▶ PASSAGE FOR REVIEW
------------------------------------------------

An e-mail message from Erica Hupp at NASA headquarters to the authors of the original release at the Jet Propulsion Laboratory in Pasadena, Calif., said, "NASA is not in the habit of frightening the public with doom and gloom scenarios."
Never mind that the death of the sun has been a staple of astronomy textbooks for 50 years.
Personally, I can't get enough of gloom- and-doom scenarios. I'm enchanted by the recent discovery, buttressed by observations from NASA's Hubble Space Telescope, that an antigravitational force known as dark energy might suck all galaxies out of the observable universe in a few hundred billion years and even rip apart atoms and space. But I never dreamed that I might be frightening the adults.
What's next? Will future presidential candidates debate the ontological status of Schrödinger's cat? That's the cat that, according to the uncertainty principle of quantum physics, is both alive and dead until we observe it.
Apparently science does matter.
Dreading the prospect that they too may be dragged into the culture wars, astronomers have watched from the sidelines in recent years as creationists in Kansas and Pennsylvania challenged the teaching of evolution in classrooms. Never mind that the Big Bang has been officially accepted by the Roman Catholic Church for half a century. The notion of a 14-billion-year-old cosmos doesn't fit if you believe the Bible says the world is 6,000 years old.

------------------------------------------------

▶ DATASET EXTRACT
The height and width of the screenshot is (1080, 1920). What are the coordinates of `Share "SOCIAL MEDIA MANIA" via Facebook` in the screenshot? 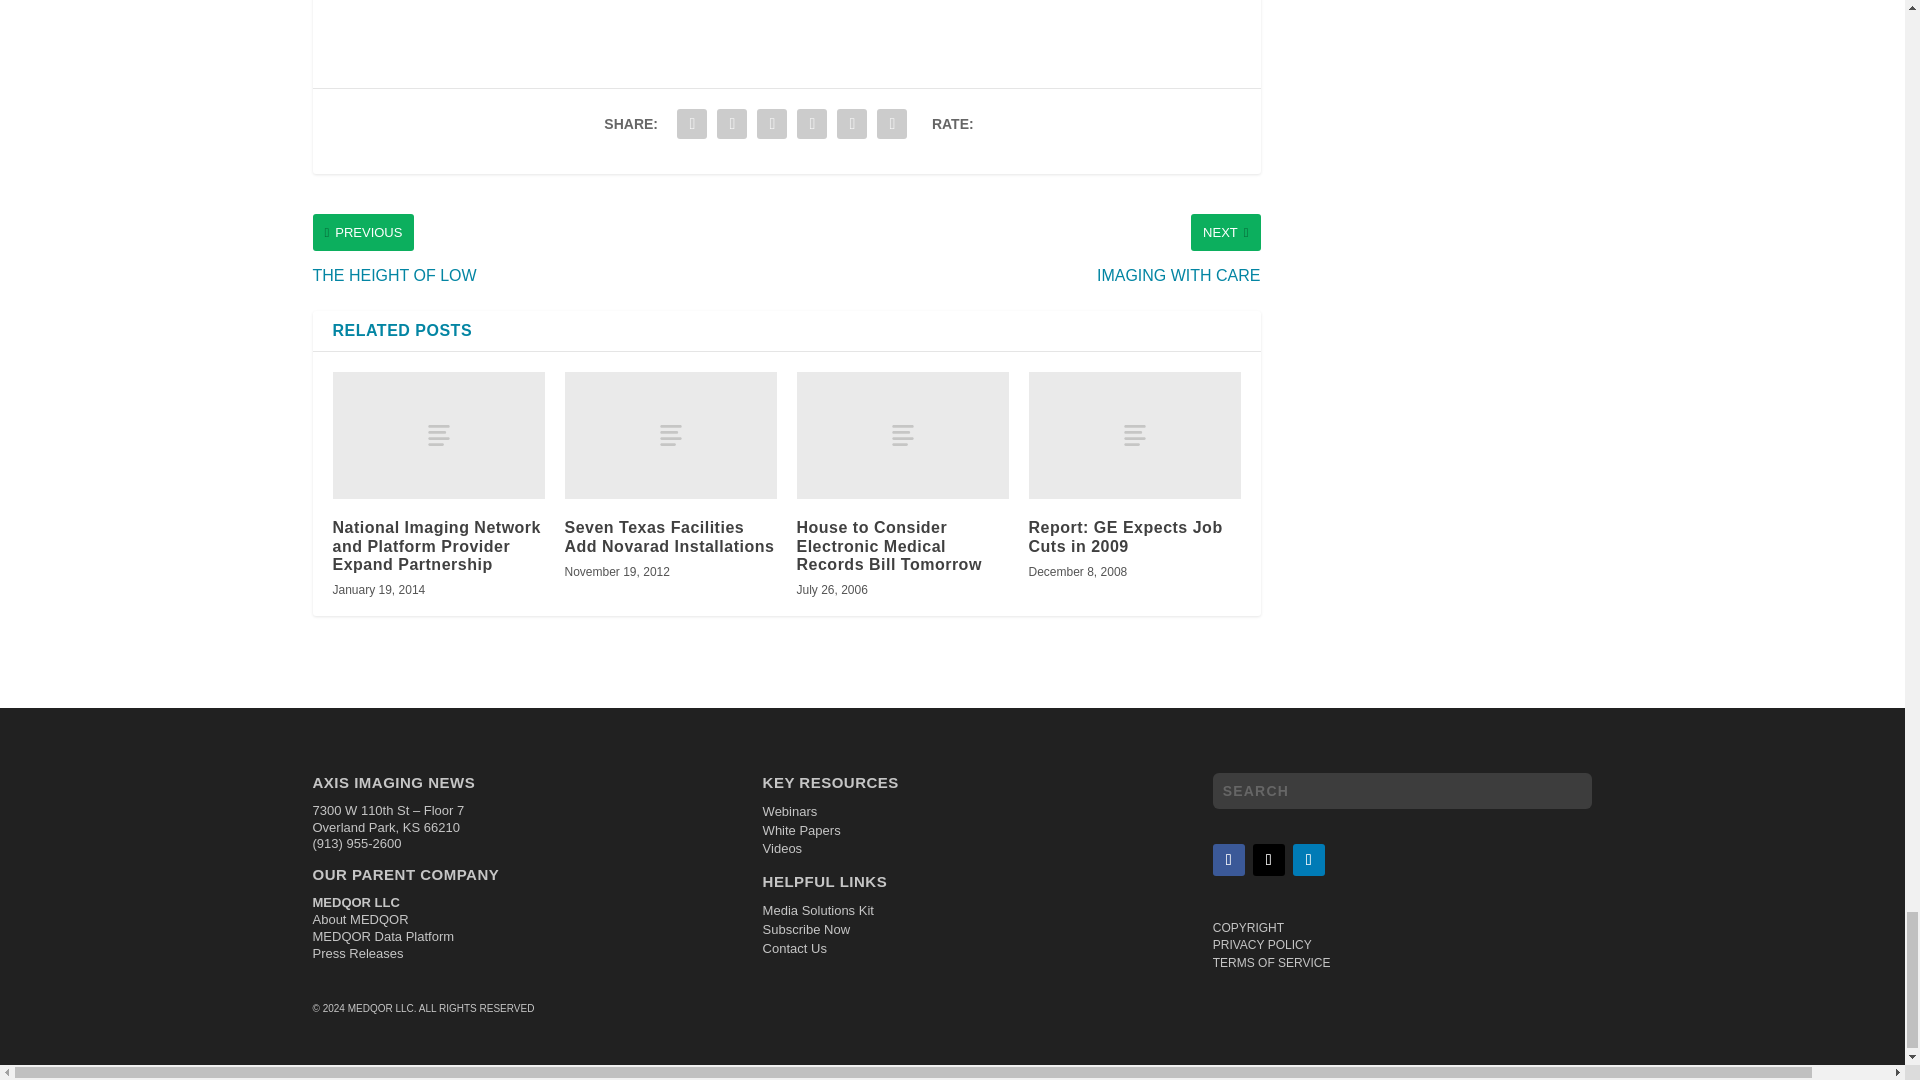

------------------------------------------------

▶ PROBLEMS TO WORK ON
A. Can you reproduce the part of the passage about NASA and doom-and-gloom scenarios starting with "What's next? Will" and going on through "we observe it."?
B. Would you carry on the passage about NASA and doom-and-gloom scenarios from where it stops?

▶ RESULTS FOR THE EXERCISE
A.
What's next? Will future presidential candidates debate the ontological status of Schrödinger's cat? That's the cat that, according to the uncertainty principle of quantum physics, is both alive and dead until we observe it.

B.
And indeed there have been sporadic outbreaks, as evidenced by the bumper stickers and signs you see in some parts of the country: "Big Bang? You've got to be kidding — God."
When the Kansas school board removed evolution from the science curriculum back in 1999, they also removed the Big Bang.
In a way, the critics have a point. The Big Bang is indeed only a theory, albeit a theory that covers the history of creation as seamlessly as could be expected from the first fraction of a second of time until today. To call an idea "a theory" is to accord it high status in the world of science. To pass the bar, a theory must make testable predictions — that stars eventually blow out or that your computer will boot up.
Sometimes those predictions can be, well, a little disconcerting. When you're talking about the birth or death of the universe, a little denial goes a long way.
That science news is sometimes managed as carefully as political news may not come as a
surprise to most adults. After all, the agencies that pay for most scientific research in this country have billion-dollar budgets that they have to justify to the White House and the Congress. It helps to have newspaper clippings attesting to your advancement of the president's vision.
It's enough to make you feel sorry for NASA, whose very charter mandates high visibility for both its triumphs and its flops, but which has officers recently requiring headquarters approval before consenting to interviews with the likes of me.
The recent peek behind the curtains of this bureaucracy has been both depressing and exciting. So they are paying attention after all.
They should be paying attention, but I'm not looking forward to having to include more politicians and bureaucrats in my rounds of the ever-expanding, multi-dimensional universe (or universes).
I'll do it, but, lacking the gene for street smarts, I fear being played like a two-bit banjo.
I'm even happy to go star-gazing with Dick Cheney, if duty so calls, but only if he agrees to disarm
and I can wear a helmet.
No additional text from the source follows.